Non-viable Air Sampling
Indoor air sampling for airborne fungi is frequently conducted to assess the levels of fungal contamination and subsequently the potential risk to building occupants. It is also used to determine if there was hidden mould growth in the building or to determine the effectiveness of remediation procedures. One of the most cited advantages of non-viable air sampling is that detection of fungal structures (spores, hyphal fragments, etc) is not dependent on their viability or the suitability of agar media. Non-viable air samples are collected with samplers such as Air-O-Cell, Allergenco, VersaTrap, Burkard, Cyclex, Cyclex-d and Micro-5 among others. The spores (whether viable or dead) and other particulates are trapped on the sticky surface of the spore trap and can then be directly enumerated and identified under a microscope. Since both viable and nonviable spores can be enumerated, an efficient non-viable air sampler is expected to give a better estimate of the level of airborne fungal contamination than a viable air sampler.
Viable Air Sampling
Viable air samples are often collected on agar media either in strips (if using Reuter Centrifugal Sampler) or in Petri-dishes for Andersen sampler. Unlike non-viable air sampling, detection and subsequent enumeration and identification of airborne fungal particulates collected on growth media depends on whether the spores and hyphal fragments are viable and whether the media used can support their growth into colonies. For this reason, colony counts are usually lower than spore counts. Even if all the fungal structures were viable, colony counts are likely to be lower than the spore/hyphal fragment counts because what is counted as a single colony could have developed from more than a single spore or hyphal fragment. In one study it was found that the ratios between the total fungal spores collected by the Burkard sampler and the viable fungi collected by the Andersen sampler ranged between 0.29 and 7.61.
Non-viable Air Sample
Is Non-viable Fungal Air Sampling Alone Adequate? In most cases viable air sampling is only used in situations where identification of the moulds to species level is required. However, our observation in the lab seems to suggest use of spore traps alone may not be adequate for airborne fungal sampling. On many occasions we have recovered moulds in viable samples that were not observed in non-viable samples even when viable and non-viable samples were taken side by side. For example Chaetomium and Stachybotrys spores, which are fairly easy to identify from spore traps have appeared in viable samples, yet, they were not detected from the non-viable samples. We have also observed that although non-viable sampling gives higher counts than viable sampling in most cases, this is not always the case. There are many factors that can contribute to these “unexpected” results.

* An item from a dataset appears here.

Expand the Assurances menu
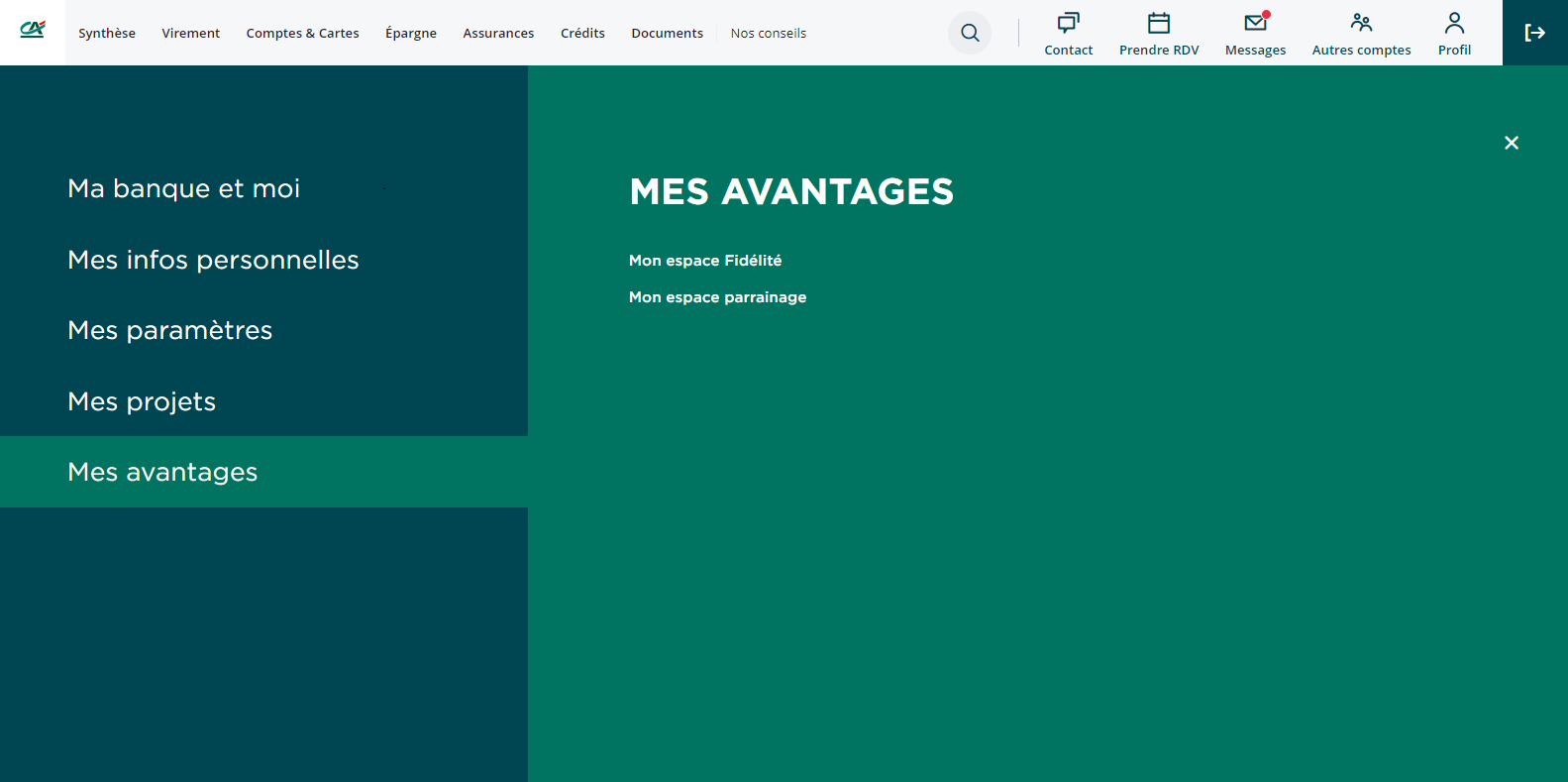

Since both non-viable and viable air sampling have limitations, using either method singly is not adequate. To obtain conclusive information on the level of contamination and the diversity of airborne fungi in a building, taking both viable and non-viable air samples is preferable. We recommend the Calgary Health Region’s protocol, “Fungal Air Testing, Investigation and Reporting Requirements for Residential Marihuana Grow Operations (Revised May 2006)”. With few exceptions, the protocol requires that fungal air sampling consist of both viable samples (e.g. RCS or similar) and non-viable samples (e.g., Air-O-Cell) taken side by side.
Adhikari A., Sen M.M., Gupta-Bhattacharya S., Chanda S. (2004). Airborne viable, non-viable, and allergenic fungi in a rural agricultural area of India: A 2-year study at five outdoor sampling stations. Science of the Total Environment, 326 (1-3), pp. 123-141.
Calgary Health Region (2006). “Fungal Air Testing, Investigation and Reporting Requirements for Residential Marihuana Grow Operations (Revised May 2006)”.